Poi aggiunge: “La capacità di Taiwan di effettuare controlli di sicurezza alle frontiere e combattere crimini transnazionali come il terrorismo e il traffico di esseri umani è gravemente ostacolata dalla mancanza di accesso all’intelligence criminale in tempo reale condivisa attraverso il sistema I-24/7 dell’Interpol e al database dei documenti di viaggio rubati e smarriti”. L’esclusione di Taiwan “significa che i fondamentali scambi di intelligence sono spesso obsoleti ed errati”, scrive ancora. Inoltre, “l’incapacità di Taiwan di partecipare alle riunioni, alle attività e alla formazione dell’Interpol associata ha creato un divario significativo nella rete globale di sicurezza e antiterrorismo”.

Le “ragioni politiche”

Le ragioni che tengono Taiwan fuori da organizzazioni come l’Interpol (o l’Icao, l’Organizzazione internazionale per l’aviazione civile) sono del tutto politiche e collegate alla Cina. Infatti, dal 1971 la Repubblica di Cina ha perso il suo seggio alle Nazioni Unite come rappresentante ufficiale della Cina a favore della Repubblica popolare cinese. Da quel momento non è stata mai re-introdotta all’interno delle Nazioni Unite, delle sue attività e di quelle delle agenzie e organizzazioni collegate. Farlo significherebbe riconoscere la legittimità della presenza di Taipei significherebbe riconoscere formalmente la Repubblica di Cina. E si tratta di un’eventualità inconcepibile per Pechino, che considera Taiwan una provincia ribelle da annettere, anzi da “riunificare”, anche con l’uso della forza.

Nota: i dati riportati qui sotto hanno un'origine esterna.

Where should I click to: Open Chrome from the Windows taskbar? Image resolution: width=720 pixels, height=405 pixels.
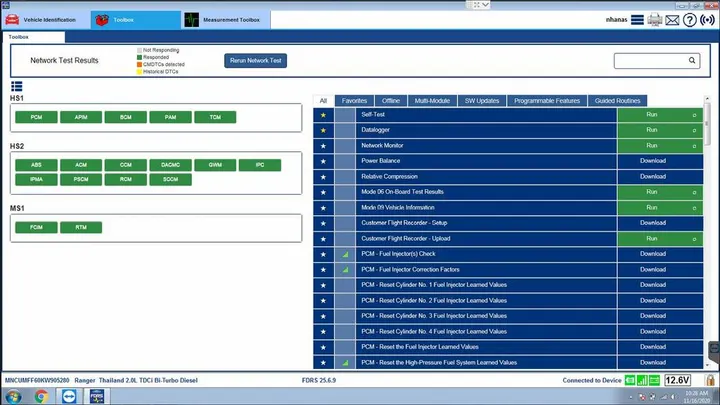[41, 396]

Ecco perché Pechino vuole tenere l’isola isolata. La partecipazione a forum internazionali e legami come l’apertura di uffici di rappresentanza (come quello recentemente inaugurato a Milano) significano soprattutto permettere a Taiwan, governata democraticamente e autonomamente ma rivendicata dal Partito comunista cinese, di aumentare il suo riconoscimento a livello internazionale. L’obiettivo del Partito/Stato è rendere Taipei isolata – non solo geograficamente – mentre le attività nella Comunità internazionale creano legami che aumentano la difficoltà per Pechino di compiere mosse per annettere Taiwan.